И все-таки он не без самодовольства сказал:
— Приходи, Петя, ко мне, посмотришь мой дом. Да и вина у меня вполне comme il faut[2]
.После целого дня хлопот Шмидт вернулся домой усталый и решил вечером больше не работать. Но ему не спалось. В два часа ночи он осторожно встал, чтоб не разбудить спавшего в соседней комнате сына, зажег свет и сел за очередное письмо к Зинаиде Ивановне.
Эта переписка стала необходимостью для Шмидта, первейшей душевной потребностью. Такой же возвышающей и облагораживающей была она и для молодой киевлянки.
Первый же проблеск доверия вызвал у Шмидта взрыв бурной радости. Впрочем, не требовалось особой догадливости, чтобы понять, чем диктовалась сдержанность молодой женщины. Петр Петрович с восторгом и нежностью принял объяснение. «Разве вы не поняли, Зинаида Ивановна, что мой упрек в том, что вы злая, — это ласковый упрек человека, который хочет стать ближе к вам и которому больно, что вы его отстраняете».

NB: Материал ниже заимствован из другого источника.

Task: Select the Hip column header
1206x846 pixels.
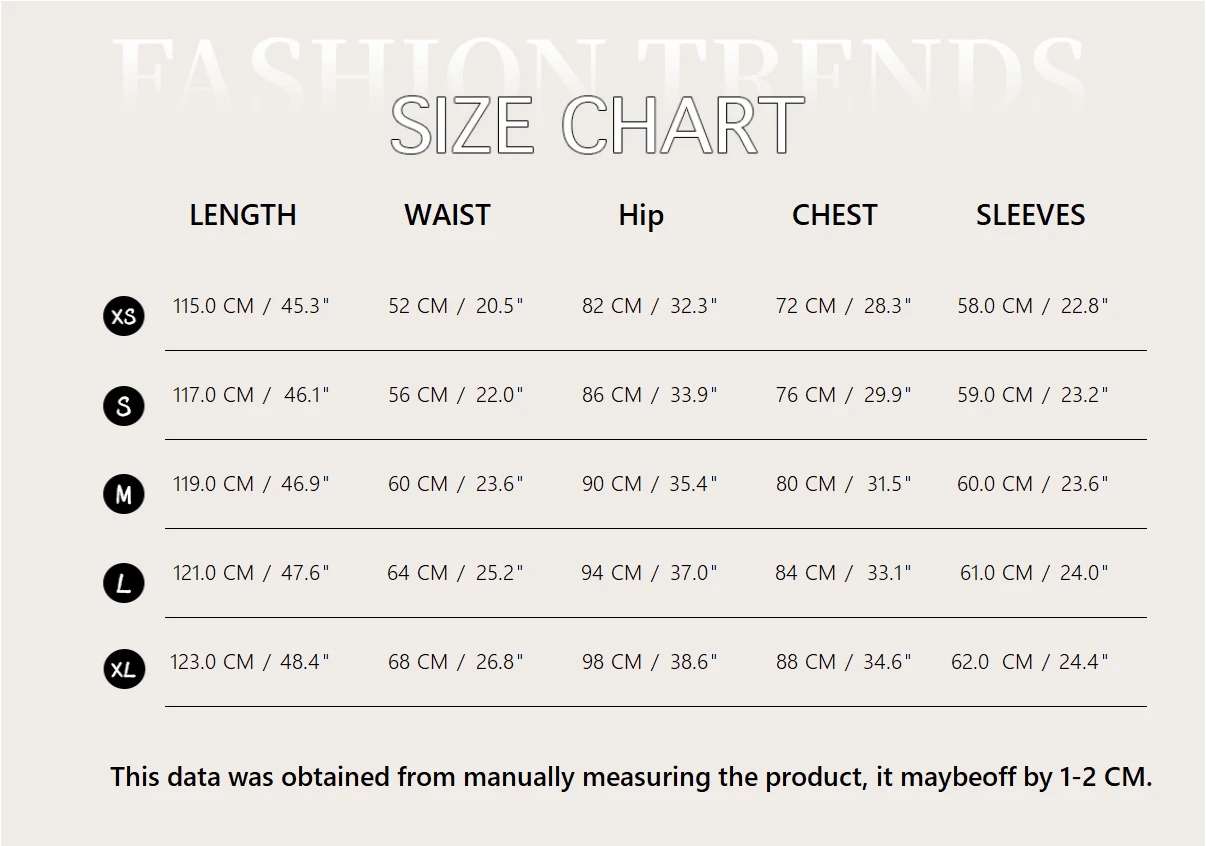Action: (641, 215)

Чтобы «бесплотный дух» — как Шмидт назвал в одном из писем свою корреспондентку — несколько материализовался, Петр Петрович попросил Зинаиду Ивановну прислать ему фотокарточку. Разговоры о карточке перемежались с обсуждением политических проблем. Зинаида Ивановна поинтересовалась его политическими убеждениями. Шмидт ответил: «Докладываю вам, сударыня, что я не монархист, а принадлежу с юных лет к крайней левой нашего грядущего парламента, так как я социал-демократ и всю жизнь посвятил пропаганде идей научного социализма. Вследствие этого я, выйдя в офицеры, не оставался на военной службе, а перешел по вольному найму в торговый флот, войдя таким образом в ряды рабочего пролетариата, жил и живу интересами рабочего сословия. Таким образом, я очень мало прикасался к земле, так как, например, последние десять лет плавал только на океанских линиях, и в году набиралось не больше 60 дней стоянки в разных портах урывками, а остальное время обретался между небом и океаном. Последние пять лет был капитаном больших океанских пароходов. Теперь призван на время войны на действительную службу и жду, чтоб меня уволили, так как опять уйду в торговый флот».

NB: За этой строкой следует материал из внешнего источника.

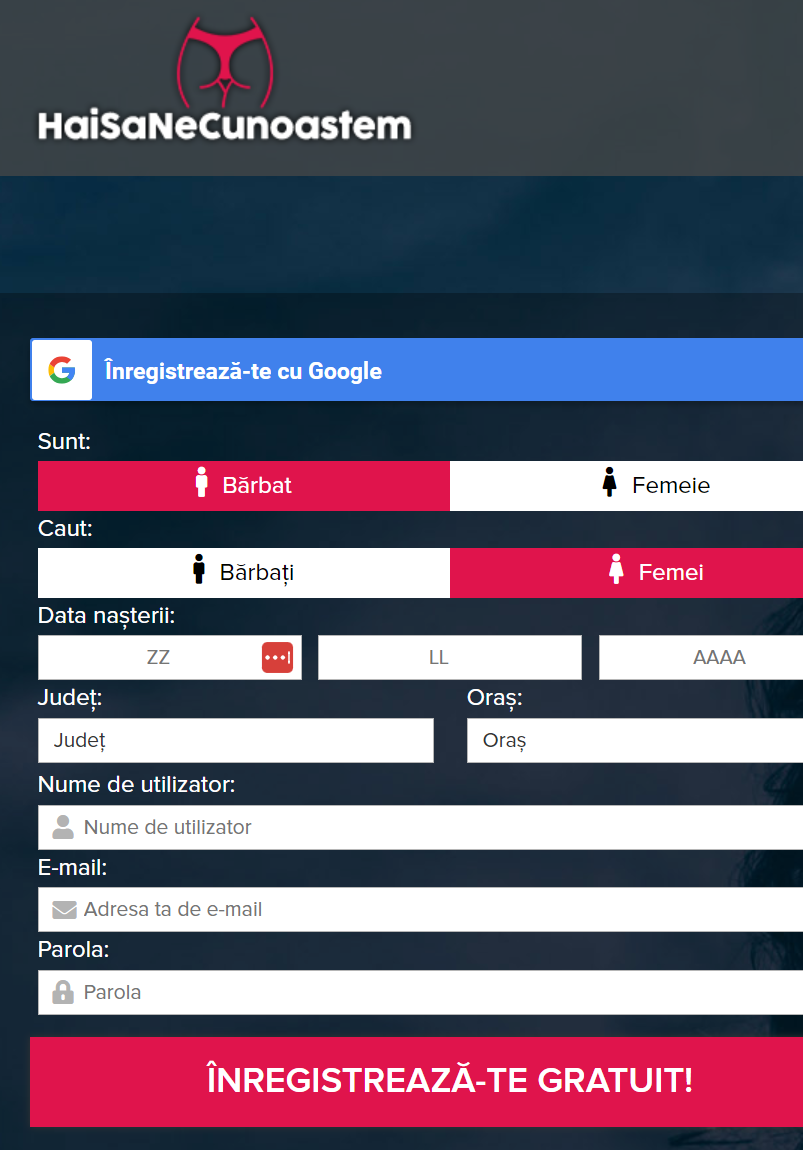Image resolution: width=803 pixels, height=1150 pixels.
Task: Click Înregistrează-te cu Google button
Action: coord(417,370)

Шмидт писал Зинаиде Ивановне обо всем, чем жил, что занимало и волновало его, — о политических событиях, о сыне Жене и его товарищах, о служебных делах и денежных неприятностях и прежде всего о том, как ему близка далекая, почти незнакомая Зинаида Ивановна.

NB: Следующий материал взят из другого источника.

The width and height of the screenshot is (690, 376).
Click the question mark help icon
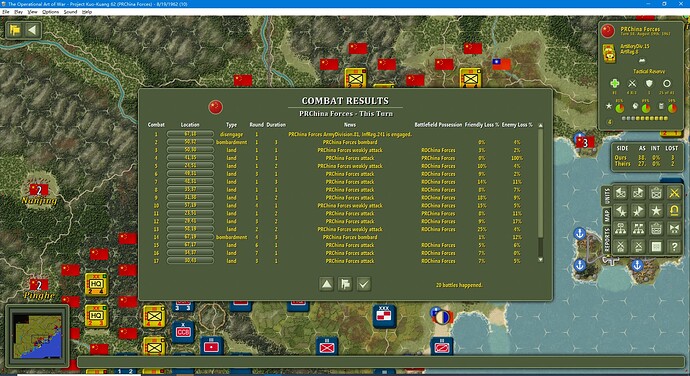[x=674, y=247]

Отвечая на настойчивые расспросы Петра Петровича, Зинаида Ивановна сообщала ему о том, как она проводит день, что слышала в концерте, о своих родных и знакомых, а также о денежных делах, которые и у нее были не блестящи. («Я не допускаю, чтобы такая дрянь, как деньги, могла портить вашу и без того тяжелую жизнь», — писал Шмидт, мечтая с возвращением в торговый флот поправить дела и свои и своей подруги).
Эти детали быта, о которых она сообщала, помогали Шмидту ежедневно, ежечасно видеть и чувствовать далекого друга.